══ Passage
GitHub - stair-lab/ProxyDA

KPLA is a python implementation of the paper, ``Proxy methods for domain adaptation''.

Installation

Dependencies

KPLA requires:

cosde download link
latent_shift_adaptation download link
cvxpy (>= 1.4.1)
cvxopt (>= 1.3.2)
jax (>= 0.4.25)
pandas (>= 2.0.3)
matplotlib (>= 3.7.2)
numpy (>= 1.24.3)
scikit-image (>= 0.22.0)
scikit-learn (>= 1.3.0)
scipy (>= 1.11.2)
tqdm (>= 4.66.1)
tensorflow (>= 2.11.0)

=======

Install the KPLA

python setup.py install

Usage

Steps to run the experiment of adaptation with concepts and proxies:

Prepare data in the following dictionary form:

  data = {
    "X": jax.numpy.ndarray, (n_samples, n_features) or (n_samples,)
    "Y": jax.numpy.ndarray, (n_samples, n_features) or (n_samples,)
    "W": jax.numpy.ndarray, (n_samples, n_features) or (n_samples,)
    "C": jax.numpy.ndarray, (n_samples, n_features) or (n_samples,)
  }

Specify the index of the kernel function (string) of each variable.

  kernel_dict = {}

  kernel_dict["cme_w_xc"] = {"X":  KERNEL_X,
                            "C":   KERNEL_C,
                            "Y":   KERNEL_W} #Y is W
  kernel_dict["cme_wc_x"] = {"X":  KERNEL_X,
                            "Y": [{"kernel": KERNEL_W, "dim": DIM_W},            # 
                                  {"kernel": KERNEL_C, "dim": DIM_C}]} # Y is (W,C)
  kernel_dict["h0"]       = {"C": KERNEL_C}

Current implementation of the kernel function:

Kernel function	Index
radial basis function (RBF)	"rbf"
columnwise RBF	"rbf_column"
binary	"binary"
columnwise binary	"binary_column

Prepare method set and lambda (regualrization) set:

  method_set = {"cme": "original", "h0": "original"}
  lam_set = {"cme":    LAM_1,   # L2 penalty for the conditional mean embedding
            "h0":      LAM_2,   # L2 penalty for the bridge function
            "lam_min": LAM_MIN, 
            "lam_max": LAM_MAX}

Note: the current version only implements method "original" which computes the whole Gram matrix. We plan to implement Nystrom or other approximation method in the future. 4. Train the model

from KPLA.models.plain_kernel.adaptation import FullAdapt

estimator_full = FullAdapt(source_train,
                           target_train,
                           source_test,
                           target_test,
                           split,       # split the training data or not, Boolean
                           scale,       # kernel length-scale, float
                           lam_set,
                           method_set,
                           kernel_dict)

estimator_full.fit(task = TASK) # task="c" for classification, task="r" for regression
estimator_full.evaluation(task = TASK)
════
══ Supplied information
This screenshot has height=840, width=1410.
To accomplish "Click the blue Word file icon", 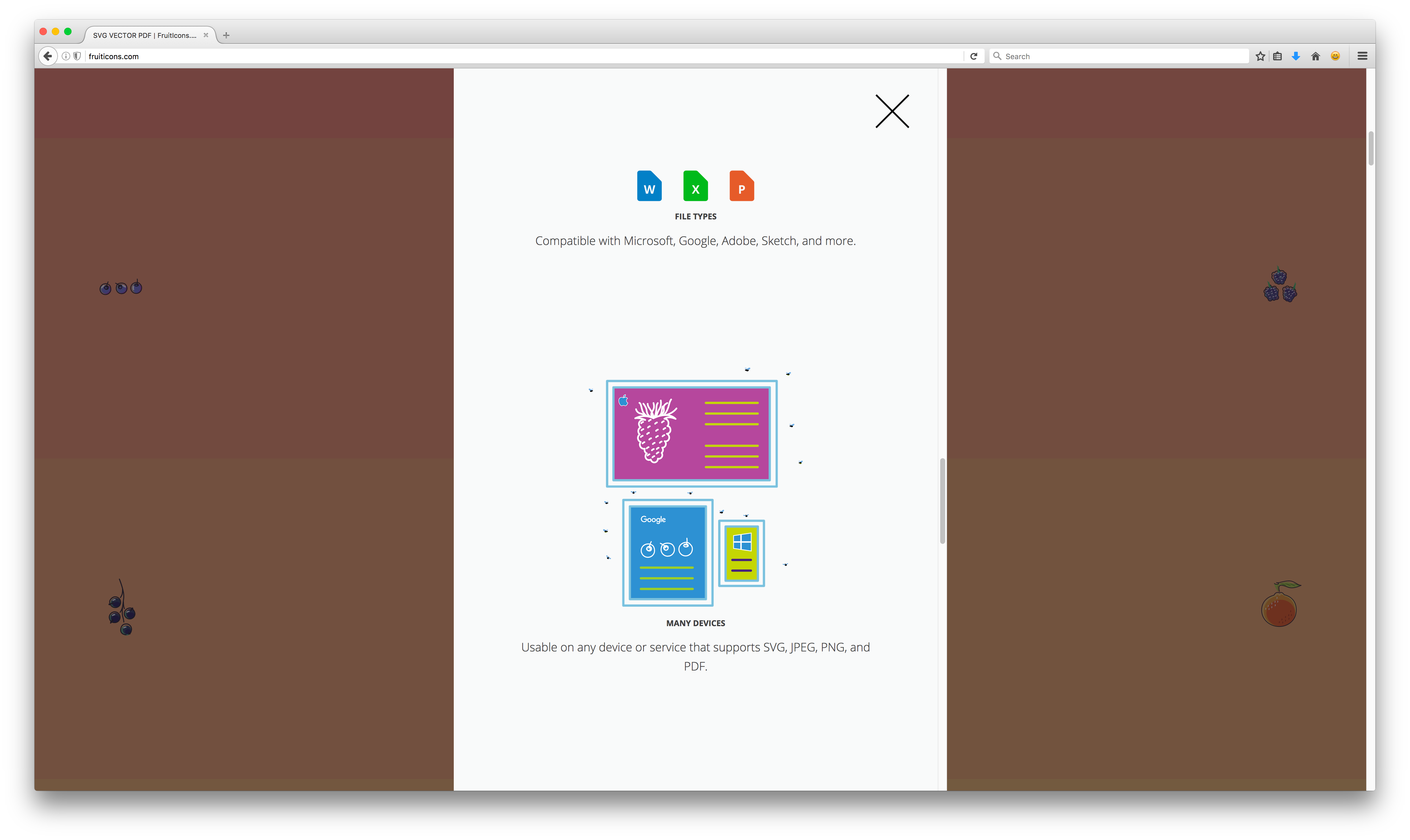I will pyautogui.click(x=649, y=186).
════
| Brief |
According to the KPLA page, which method does the current version implement, and what does that method compute?

| Problem solution |
Only the "original" method, which computes the whole Gram matrix.